**** Information provided

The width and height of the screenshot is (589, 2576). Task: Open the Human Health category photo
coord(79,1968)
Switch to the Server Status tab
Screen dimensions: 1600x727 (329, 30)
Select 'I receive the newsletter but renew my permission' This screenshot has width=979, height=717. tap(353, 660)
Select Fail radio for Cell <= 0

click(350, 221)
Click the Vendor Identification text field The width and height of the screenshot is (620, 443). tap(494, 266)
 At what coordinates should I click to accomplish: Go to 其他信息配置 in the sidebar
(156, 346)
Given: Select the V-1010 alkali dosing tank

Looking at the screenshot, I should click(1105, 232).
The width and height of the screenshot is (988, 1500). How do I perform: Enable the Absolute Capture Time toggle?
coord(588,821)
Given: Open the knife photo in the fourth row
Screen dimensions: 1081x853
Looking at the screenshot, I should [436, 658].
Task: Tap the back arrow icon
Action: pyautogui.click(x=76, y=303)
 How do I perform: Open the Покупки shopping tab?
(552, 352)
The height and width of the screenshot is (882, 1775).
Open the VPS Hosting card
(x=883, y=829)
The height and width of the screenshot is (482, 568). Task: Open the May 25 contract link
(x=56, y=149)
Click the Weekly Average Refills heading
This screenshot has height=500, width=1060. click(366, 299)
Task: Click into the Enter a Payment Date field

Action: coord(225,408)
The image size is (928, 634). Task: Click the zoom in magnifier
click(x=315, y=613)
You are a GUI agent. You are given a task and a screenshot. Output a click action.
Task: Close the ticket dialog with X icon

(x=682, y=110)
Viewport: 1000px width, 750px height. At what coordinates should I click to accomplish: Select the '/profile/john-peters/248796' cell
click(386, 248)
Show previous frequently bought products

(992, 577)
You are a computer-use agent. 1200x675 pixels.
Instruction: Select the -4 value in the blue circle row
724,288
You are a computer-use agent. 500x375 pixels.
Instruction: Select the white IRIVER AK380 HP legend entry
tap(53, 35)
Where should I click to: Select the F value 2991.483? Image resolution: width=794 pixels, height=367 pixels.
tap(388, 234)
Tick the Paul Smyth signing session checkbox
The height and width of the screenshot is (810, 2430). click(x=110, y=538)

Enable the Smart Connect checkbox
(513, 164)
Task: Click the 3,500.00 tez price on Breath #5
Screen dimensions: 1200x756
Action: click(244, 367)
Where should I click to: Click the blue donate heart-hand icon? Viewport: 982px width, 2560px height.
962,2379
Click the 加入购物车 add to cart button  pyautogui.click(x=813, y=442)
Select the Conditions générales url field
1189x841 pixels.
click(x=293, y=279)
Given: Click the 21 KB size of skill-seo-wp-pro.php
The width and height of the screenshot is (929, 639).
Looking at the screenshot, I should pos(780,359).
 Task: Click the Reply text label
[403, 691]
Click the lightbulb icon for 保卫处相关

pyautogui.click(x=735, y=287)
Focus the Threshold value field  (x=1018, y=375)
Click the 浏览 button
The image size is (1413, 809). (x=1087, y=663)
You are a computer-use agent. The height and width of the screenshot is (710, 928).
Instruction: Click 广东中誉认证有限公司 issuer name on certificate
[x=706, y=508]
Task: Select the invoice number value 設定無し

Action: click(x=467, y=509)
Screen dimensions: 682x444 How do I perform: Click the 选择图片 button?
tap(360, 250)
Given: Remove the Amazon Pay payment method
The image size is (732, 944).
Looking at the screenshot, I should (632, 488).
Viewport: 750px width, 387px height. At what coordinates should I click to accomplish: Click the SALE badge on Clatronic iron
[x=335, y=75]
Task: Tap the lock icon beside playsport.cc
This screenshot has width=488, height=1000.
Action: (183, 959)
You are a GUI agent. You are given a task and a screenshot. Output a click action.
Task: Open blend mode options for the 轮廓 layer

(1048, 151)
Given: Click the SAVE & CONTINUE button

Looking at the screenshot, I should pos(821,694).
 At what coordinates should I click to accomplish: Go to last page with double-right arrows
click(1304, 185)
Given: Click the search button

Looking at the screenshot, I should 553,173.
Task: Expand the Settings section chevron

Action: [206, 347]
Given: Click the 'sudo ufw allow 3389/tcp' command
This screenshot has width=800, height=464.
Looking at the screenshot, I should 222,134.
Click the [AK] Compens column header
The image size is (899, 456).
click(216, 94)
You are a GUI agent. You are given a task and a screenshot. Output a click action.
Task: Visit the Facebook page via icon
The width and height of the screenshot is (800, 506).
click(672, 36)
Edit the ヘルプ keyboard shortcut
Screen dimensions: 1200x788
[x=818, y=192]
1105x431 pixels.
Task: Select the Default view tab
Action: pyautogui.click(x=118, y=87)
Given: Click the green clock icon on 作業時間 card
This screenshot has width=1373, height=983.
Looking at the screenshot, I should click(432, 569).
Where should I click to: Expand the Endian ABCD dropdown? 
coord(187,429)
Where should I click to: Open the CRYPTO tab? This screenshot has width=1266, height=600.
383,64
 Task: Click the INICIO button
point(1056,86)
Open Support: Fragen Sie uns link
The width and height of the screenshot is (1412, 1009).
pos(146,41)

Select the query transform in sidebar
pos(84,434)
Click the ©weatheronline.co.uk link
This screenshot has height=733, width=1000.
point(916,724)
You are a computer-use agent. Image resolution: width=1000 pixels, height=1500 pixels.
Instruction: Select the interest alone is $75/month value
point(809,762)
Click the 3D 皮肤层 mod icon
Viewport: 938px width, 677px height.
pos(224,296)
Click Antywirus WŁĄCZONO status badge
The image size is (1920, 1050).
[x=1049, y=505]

********

Could you reproduce every record above exactly as it stands?

The width and height of the screenshot is (589, 2576). Task: Open the Human Health category photo
coord(79,1968)
Switch to the Server Status tab
Screen dimensions: 1600x727 (329, 30)
Select 'I receive the newsletter but renew my permission' This screenshot has width=979, height=717. tap(353, 660)
Select Fail radio for Cell <= 0

click(350, 221)
Click the Vendor Identification text field The width and height of the screenshot is (620, 443). tap(494, 266)
 At what coordinates should I click to accomplish: Go to 其他信息配置 in the sidebar
(156, 346)
Given: Select the V-1010 alkali dosing tank

Looking at the screenshot, I should click(1105, 232).
The width and height of the screenshot is (988, 1500). How do I perform: Enable the Absolute Capture Time toggle?
coord(588,821)
Given: Open the knife photo in the fourth row
Screen dimensions: 1081x853
Looking at the screenshot, I should [436, 658].
Task: Tap the back arrow icon
Action: pyautogui.click(x=76, y=303)
 How do I perform: Open the Покупки shopping tab?
(552, 352)
The height and width of the screenshot is (882, 1775).
Open the VPS Hosting card
(x=883, y=829)
The height and width of the screenshot is (482, 568). Task: Open the May 25 contract link
(x=56, y=149)
Click the Weekly Average Refills heading
This screenshot has height=500, width=1060. click(366, 299)
Task: Click into the Enter a Payment Date field

Action: coord(225,408)
The image size is (928, 634). Task: Click the zoom in magnifier
click(x=315, y=613)
You are a GUI agent. You are given a task and a screenshot. Output a click action.
Task: Close the ticket dialog with X icon

(x=682, y=110)
Viewport: 1000px width, 750px height. At what coordinates should I click to accomplish: Select the '/profile/john-peters/248796' cell
click(386, 248)
Show previous frequently bought products

(992, 577)
You are a computer-use agent. 1200x675 pixels.
Instruction: Select the -4 value in the blue circle row
724,288
You are a computer-use agent. 500x375 pixels.
Instruction: Select the white IRIVER AK380 HP legend entry
tap(53, 35)
Where should I click to: Select the F value 2991.483? Image resolution: width=794 pixels, height=367 pixels.
tap(388, 234)
Tick the Paul Smyth signing session checkbox
The height and width of the screenshot is (810, 2430). click(x=110, y=538)

Enable the Smart Connect checkbox
(513, 164)
Task: Click the 3,500.00 tez price on Breath #5
Screen dimensions: 1200x756
Action: click(244, 367)
Where should I click to: Click the blue donate heart-hand icon? Viewport: 982px width, 2560px height.
962,2379
Click the 加入购物车 add to cart button  pyautogui.click(x=813, y=442)
Select the Conditions générales url field
1189x841 pixels.
click(x=293, y=279)
Given: Click the 21 KB size of skill-seo-wp-pro.php
The width and height of the screenshot is (929, 639).
Looking at the screenshot, I should pos(780,359).
 Task: Click the Reply text label
[403, 691]
Click the lightbulb icon for 保卫处相关

pyautogui.click(x=735, y=287)
Focus the Threshold value field  (x=1018, y=375)
Click the 浏览 button
The image size is (1413, 809). (x=1087, y=663)
You are a computer-use agent. The height and width of the screenshot is (710, 928).
Instruction: Click 广东中誉认证有限公司 issuer name on certificate
[x=706, y=508]
Task: Select the invoice number value 設定無し

Action: click(x=467, y=509)
Screen dimensions: 682x444 How do I perform: Click the 选择图片 button?
tap(360, 250)
Given: Remove the Amazon Pay payment method
The image size is (732, 944).
Looking at the screenshot, I should (632, 488).
Viewport: 750px width, 387px height. At what coordinates should I click to accomplish: Click the SALE badge on Clatronic iron
[x=335, y=75]
Task: Tap the lock icon beside playsport.cc
This screenshot has width=488, height=1000.
Action: (183, 959)
You are a GUI agent. You are given a task and a screenshot. Output a click action.
Task: Open blend mode options for the 轮廓 layer

(1048, 151)
Given: Click the SAVE & CONTINUE button

Looking at the screenshot, I should pos(821,694).
 At what coordinates should I click to accomplish: Go to last page with double-right arrows
click(1304, 185)
Given: Click the search button

Looking at the screenshot, I should 553,173.
Task: Expand the Settings section chevron

Action: [206, 347]
Given: Click the 'sudo ufw allow 3389/tcp' command
This screenshot has width=800, height=464.
Looking at the screenshot, I should 222,134.
Click the [AK] Compens column header
The image size is (899, 456).
click(216, 94)
You are a GUI agent. You are given a task and a screenshot. Output a click action.
Task: Visit the Facebook page via icon
The width and height of the screenshot is (800, 506).
click(672, 36)
Edit the ヘルプ keyboard shortcut
Screen dimensions: 1200x788
[x=818, y=192]
1105x431 pixels.
Task: Select the Default view tab
Action: pyautogui.click(x=118, y=87)
Given: Click the green clock icon on 作業時間 card
This screenshot has width=1373, height=983.
Looking at the screenshot, I should click(432, 569).
Where should I click to: Expand the Endian ABCD dropdown? 
coord(187,429)
Where should I click to: Open the CRYPTO tab? This screenshot has width=1266, height=600.
383,64
 Task: Click the INICIO button
point(1056,86)
Open Support: Fragen Sie uns link
The width and height of the screenshot is (1412, 1009).
pos(146,41)

Select the query transform in sidebar
pos(84,434)
Click the ©weatheronline.co.uk link
This screenshot has height=733, width=1000.
point(916,724)
You are a computer-use agent. Image resolution: width=1000 pixels, height=1500 pixels.
Instruction: Select the interest alone is $75/month value
point(809,762)
Click the 3D 皮肤层 mod icon
Viewport: 938px width, 677px height.
pos(224,296)
Click Antywirus WŁĄCZONO status badge
The image size is (1920, 1050).
[x=1049, y=505]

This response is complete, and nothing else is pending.